> _Exercise aim_
Copy out the passage on heel calluses below word for word, from "A heel callus can" to "injury is occurring.".

*** Study text ***

Calluses can form on any area of the body but are particularly common on the hands, feet and elbows. Whilst many people experience calluses on the ball of the foot, a heel callus affects the heel area, where the back of the foot joins the ankle.
Used as a defense mechanism, the body forms a heel callus when the area is exposed to excessive pressure or friction. Rather than allowing the skin and underlying tissues to be damaged, the skin becomes hard and is thicker than normal.
Patients usually notice a heel callus because the skin has become hard or rough. Prior to this, they may have experienced some pain due to friction in the affected area. Whilst patients may sometimes experience pain when they have a heel callus, a significant number of people find that a callus acts to protect their foot from repeated pressure and actually reduces the pain they were suffering from before the heel callus formed.
A heel callus can vary in size and may cover the entire area, in some cases. Unlike corns, calluses are not clearly defined, so a heel callus may have ragged edges or cover an uneven area. In addition to this, a heel callus tends to reduce skin sensitivity. Although most patients don’t notice this on a day-to-day basis, reduced sensitivity can be problematic.
If patients have reduced skin sensitivity, they may not respond to pain or excessive temperatures as quickly as they normally would. Due to this, patients are at risk of sustaining further injuries, as they may not be aware they are being hurt when the injury is occurring.
A callus is usually formed when a specific area of the skin rubs against something. This normally occurs over time and with repeated friction. In the case of a heel callus, the skin may rub on the bones under the skin or on something external, such as a shoe. Common causes of a heel callus include:
If individuals have broken a bone in the foot, it may have healed in such a way that causes the skin to rub against the newly set bone. Similarly, bone growths or spurs can cause the skin to rub against bone tissue and this may cause a heel callus to form.

*** End of Study text ***
*** Data provided ***

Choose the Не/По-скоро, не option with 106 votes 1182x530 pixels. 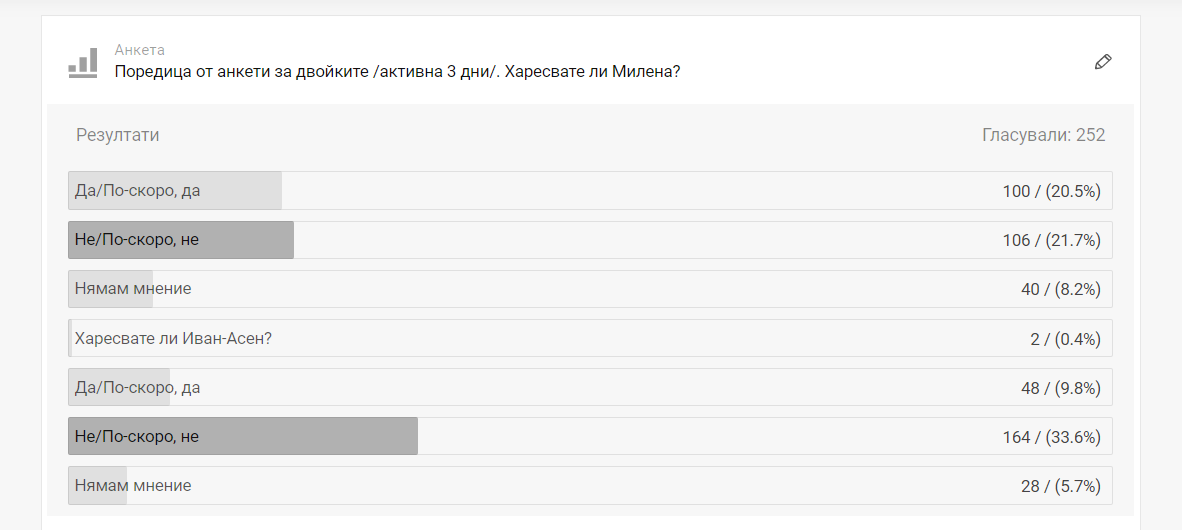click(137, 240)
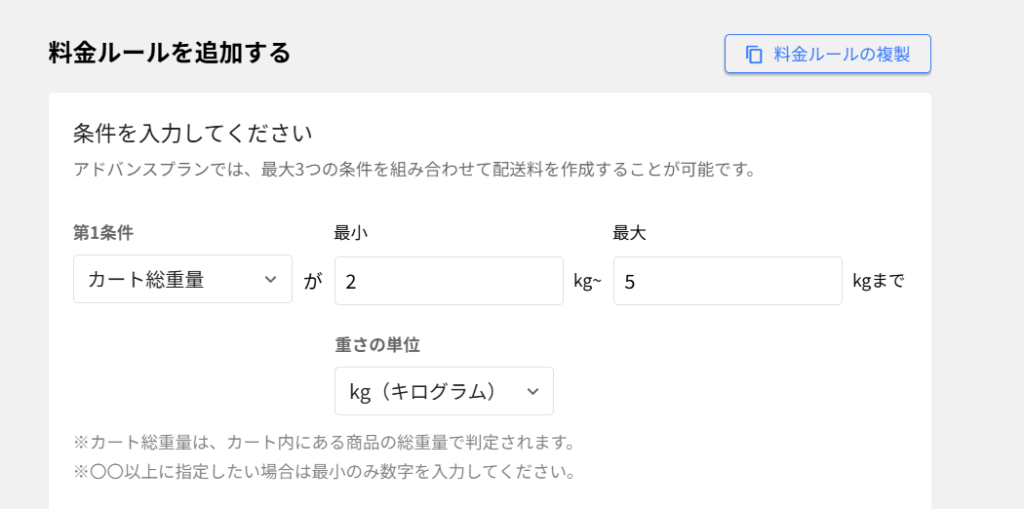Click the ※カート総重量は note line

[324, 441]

*** End of Data provided ***
*** Data provided ***

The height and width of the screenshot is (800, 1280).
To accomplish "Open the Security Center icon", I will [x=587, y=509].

*** End of Data provided ***

> _Solution to the problem_
A heel callus can vary in size and may cover the entire area, in some cases. Unlike corns, calluses are not clearly defined, so a heel callus may have ragged edges or cover an uneven area. In addition to this, a heel callus tends to reduce skin sensitivity. Although most patients don’t notice this on a day-to-day basis, reduced sensitivity can be problematic.
If patients have reduced skin sensitivity, they may not respond to pain or excessive temperatures as quickly as they normally would. Due to this, patients are at risk of sustaining further injuries, as they may not be aware they are being hurt when the injury is occurring.